Shulman studied social anthropology at the University of Sussex. In 1980, she graduated, receiving a 2:2, later recalling herself being "in tears". In the following months, she became an assistant at an independent record label, enabling her to move out of her parents' flat. However, she was sacked after a short time. She then took on a role in the artists and repertoire department of Arista Records which also did not last very long. After this foray into the music business, she became a secretary at the now-closed Over 21 magazine.

==Career==
Shulman began working at Condé Nast – Vogues publisher – upon joining Tatler in 1982, under the editorship first of Tina Brown and later Mark Boxer. Shulman began working in fashion journalism at Tatler, working subsequently for The Sunday Telegraph, Vogue and the British edition of GQ, where she became editor in 1990.

As Shulman took on the role as editor-in-chief of Vogue in 1992, some speculated that she was not experienced enough for the role. Furthermore, others commented that her personal appearance did not conform to previous Vogue editors; as The New York Times observed: "The British press has made much of the fact that when it comes to personal wardrobe, Ms. Schulman [sic] could learn a thing or two from Ms. Tilberis's trademark Chanel, and that she could also become better acquainted with a hairbrush". It has been observed that it is still remarked upon that she doesn't "look" like an editor of Vogue.

Her tenure at Vogue included iconic issues of the magazine. Her December 1999 "Millennium Issue", possessing a simplistic page layout and a reflective, mirror-like cover – giving the illusion that its reader was on the front cover – became the highest selling issue of Vogue, with circulation of 241,001, including a newsstand sale of 142,399. A 1997 cover in memoriam of Diana, Princess of Wales was included in a poll deciding the UK's best ever magazine cover. As The Guardian observed, "Vogue stood out with a simple bare cover using a Patrick Demarchelier photograph of Diana in a red dress". The "Gold Issue," a December 2000 edition featured Kate Moss on the cover in silhouette.

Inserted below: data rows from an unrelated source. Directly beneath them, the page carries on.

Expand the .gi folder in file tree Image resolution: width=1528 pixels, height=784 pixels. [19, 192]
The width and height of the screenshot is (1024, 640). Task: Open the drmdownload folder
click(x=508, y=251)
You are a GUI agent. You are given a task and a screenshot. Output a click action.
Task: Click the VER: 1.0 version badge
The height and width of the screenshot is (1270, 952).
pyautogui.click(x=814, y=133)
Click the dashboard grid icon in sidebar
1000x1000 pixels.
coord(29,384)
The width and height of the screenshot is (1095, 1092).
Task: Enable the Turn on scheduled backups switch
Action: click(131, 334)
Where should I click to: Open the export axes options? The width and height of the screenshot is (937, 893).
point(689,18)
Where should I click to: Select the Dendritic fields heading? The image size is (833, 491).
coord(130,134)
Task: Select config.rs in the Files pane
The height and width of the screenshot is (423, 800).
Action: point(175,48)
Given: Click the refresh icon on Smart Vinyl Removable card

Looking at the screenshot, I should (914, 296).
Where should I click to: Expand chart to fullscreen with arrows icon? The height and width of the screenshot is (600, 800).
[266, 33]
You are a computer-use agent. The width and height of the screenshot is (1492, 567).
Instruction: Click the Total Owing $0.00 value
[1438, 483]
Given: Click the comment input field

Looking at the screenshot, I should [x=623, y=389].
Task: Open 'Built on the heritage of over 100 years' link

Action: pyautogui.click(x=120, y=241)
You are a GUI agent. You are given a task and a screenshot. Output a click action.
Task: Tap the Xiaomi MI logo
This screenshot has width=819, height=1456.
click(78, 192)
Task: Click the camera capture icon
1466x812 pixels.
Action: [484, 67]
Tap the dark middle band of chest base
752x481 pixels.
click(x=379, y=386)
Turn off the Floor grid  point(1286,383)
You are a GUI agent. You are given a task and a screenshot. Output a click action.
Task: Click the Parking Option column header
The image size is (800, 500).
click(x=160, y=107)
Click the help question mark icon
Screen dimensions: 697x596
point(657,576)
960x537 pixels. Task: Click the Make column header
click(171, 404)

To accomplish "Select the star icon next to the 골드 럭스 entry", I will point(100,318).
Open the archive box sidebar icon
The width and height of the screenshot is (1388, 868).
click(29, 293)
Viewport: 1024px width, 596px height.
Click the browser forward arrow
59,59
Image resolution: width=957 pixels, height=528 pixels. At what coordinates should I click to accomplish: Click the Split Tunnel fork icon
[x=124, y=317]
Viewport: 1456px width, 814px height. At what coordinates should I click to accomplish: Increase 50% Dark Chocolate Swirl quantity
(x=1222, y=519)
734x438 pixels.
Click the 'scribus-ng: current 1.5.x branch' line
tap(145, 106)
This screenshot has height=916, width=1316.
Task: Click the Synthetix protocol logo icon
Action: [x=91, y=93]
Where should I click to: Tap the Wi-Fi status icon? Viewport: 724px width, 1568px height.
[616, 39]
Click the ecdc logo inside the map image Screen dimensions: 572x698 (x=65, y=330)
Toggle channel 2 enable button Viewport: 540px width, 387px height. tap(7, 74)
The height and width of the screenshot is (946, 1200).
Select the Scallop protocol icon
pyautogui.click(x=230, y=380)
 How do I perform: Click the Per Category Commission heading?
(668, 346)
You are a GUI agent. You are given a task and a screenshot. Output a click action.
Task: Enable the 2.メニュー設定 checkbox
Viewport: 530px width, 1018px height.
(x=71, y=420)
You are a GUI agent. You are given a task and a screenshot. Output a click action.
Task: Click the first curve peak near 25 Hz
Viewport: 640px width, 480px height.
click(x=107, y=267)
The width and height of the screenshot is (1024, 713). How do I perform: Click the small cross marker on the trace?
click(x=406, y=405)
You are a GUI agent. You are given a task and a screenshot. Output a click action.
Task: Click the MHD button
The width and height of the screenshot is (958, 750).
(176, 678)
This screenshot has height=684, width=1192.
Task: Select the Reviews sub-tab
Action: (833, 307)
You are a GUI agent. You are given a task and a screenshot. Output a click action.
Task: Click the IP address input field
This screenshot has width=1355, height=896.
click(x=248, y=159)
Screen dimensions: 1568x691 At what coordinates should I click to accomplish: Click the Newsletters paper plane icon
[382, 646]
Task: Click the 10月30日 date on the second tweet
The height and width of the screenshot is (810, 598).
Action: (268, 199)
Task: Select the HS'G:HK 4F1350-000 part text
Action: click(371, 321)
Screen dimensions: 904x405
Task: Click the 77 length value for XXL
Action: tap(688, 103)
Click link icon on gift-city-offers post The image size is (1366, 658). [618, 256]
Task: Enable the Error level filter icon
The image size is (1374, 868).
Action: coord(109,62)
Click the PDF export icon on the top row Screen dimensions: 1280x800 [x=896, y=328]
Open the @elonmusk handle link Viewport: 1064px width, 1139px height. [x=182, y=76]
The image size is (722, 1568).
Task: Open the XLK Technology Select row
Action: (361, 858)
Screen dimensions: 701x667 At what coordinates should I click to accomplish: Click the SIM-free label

"Somebody like Jennifer Aniston will only do an interview with copy approval and picture approval. I've never had anybody on the cover, ever, who's had copy approval and picture approval. I just don't think it's a proper thing if you do. It's this thing of people just basically treating you as if you're bound to be doing something that is in some way going to be insulting to their client. I just find that so offensive."
— —Shulman, discussing her stance on copy approval.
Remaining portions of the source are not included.